Uma rede de apoio muitas vezes será composta por pessoas do convívio de uma mulher vítima de violência. Ou seja, nem sempre será composta por especialistas ou pessoas com formação em áreas como saúde ou direito. É, por isso, que esse tipo de rede precisa de orientação para, de fato, poder ser efetiva quando solicitada. Nesse sentido, a política pública de prevenção e combate à violência contra mulher deve também voltar o seu olhar para essas pessoas – comuns, mas com papel importante no amparo às mulheres vítimas. 

Transmitir a mensagem de que a violência contra mulher pode acontecer nos nossos círculos mais próximos e como ela opera nesse contexto é uma chave importante para orientar pessoas comuns – do convívio das mulheres – para serem uma efetiva rede de apoio, se necessário. 

Quando existe um relacionamento próximo entre vítima e abusador, os alertas de que a mulher está passando por uma violência podem ser mais difíceis de serem reconhecidos por ela própria. Assim, a sua rede de apoio desempenha um papel importante em perceber que algo pode não estar indo bem. 

É comum que essa dificuldade de reconhecimento da violência se agrave quando se trata da violência psicológica, uma vez que seus efeitos podem não ser visíveis em um primeiro momento. Vale lembrar que a violência psicológica sempre está presente em um relacionamento abusivo. 

Esse tipo de violência pode se manifestar de forma direta, quando o abusador exerce controle sobre as ações, pensamentos e sentimentos da vítima, levando ao seu enfraquecimento emocional. Também pode ocorrer de forma indireta, como consequência de outras violências, como a moral, a patrimonial, a física e a sexual, que igualmente geram impactos psicológicos profundos e negativos na vítima.

Os efeitos, gerados de modo direto ou indireto, são agravados por um dos principais desafios enfrentados pelas mulheres inseridas em um ciclo de violência: o isolamento social. Essa estratégia, usada pelo abusador para que a mulher fique mais dependente dele e permaneça sob seu controle, tem a função de afastar a vítima de toda e qualquer pessoa que possa questionar ou perceber a violência e, consequentemente, ajudá-la a sair do domínio do abusador.

Por isso, uma rede de apoio diversificada e bem orientada é tão importante. É fundamental que as mulheres cultivem relacionamentos sinceros com pessoas de diferentes espaços de convivência, sabendo que podem contar com essas pessoas a depender de cada situação. 

Se a violência e o isolamento social estão acontecendo no ambiente familiar, colegas de trabalho ou da comunidade de fé podem ter importante papel no suporte à vítima.

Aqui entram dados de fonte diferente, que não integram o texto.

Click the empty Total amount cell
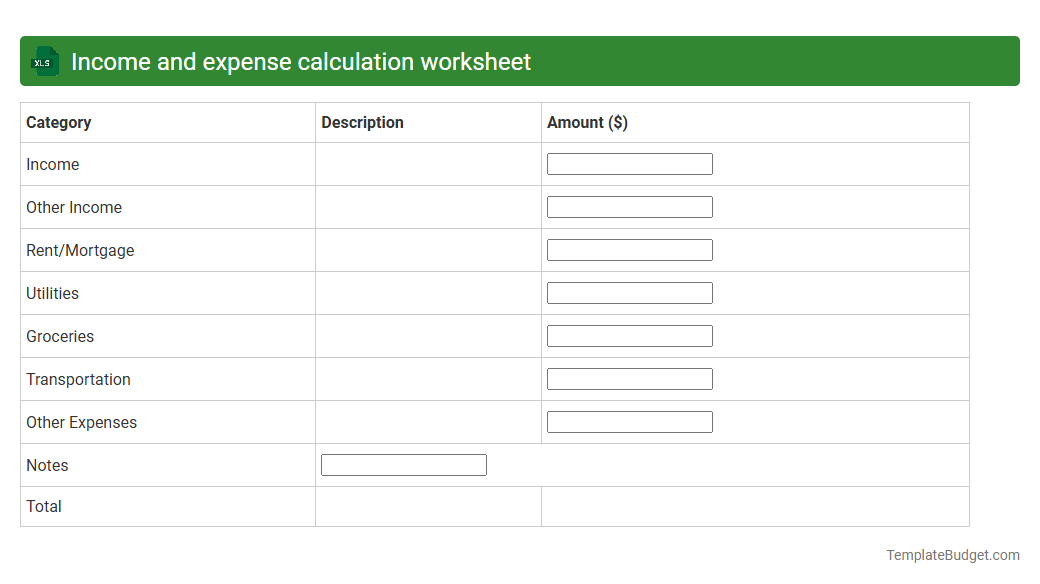pos(755,506)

O contrário também é válido. Se a violência acontece no trabalho ou na comunidade de fé, que os familiares possam desempenhar esse papel. 

A seguir, algumas informações que poderiam ser popularizadas em nossa sociedade a fim de contribuir para o fortalecimento de redes de apoio formadas por pessoas comuns:

Validar sentimentos: quando a vítima se queixa do relacionamento para pessoas da sua rede de apoio, é importante que essas pessoas afirmem que faz sentido se sentir desconfortável com os comportamentos do parceiro. Assim, a mulher se sentirá validada em suas questões, justamente o contrário do que sente quando está no abuso e tem seus sentimentos manipulados, confundidos e controlados. 

Acolher a ambiguidade: saiba que, ora a vítima sente raiva, ora sente esperança de mudança por parte do abusador. Acolher a ambiguidade emocional é parte dos desafios da rede de apoio. Essa ambiguidade é uma consequência gerada pelo ciclo da violência: ciclo constituído de fases de tensão/brigas e lua de mel. Desse modo, é comum que, a mesma mulher que se queixa do seu parceiro abusivo após uma briga, no momento seguinte, ela acaba perdoando ou valorizando algo muito básico que o parceiro fez, na fase de lua de mel.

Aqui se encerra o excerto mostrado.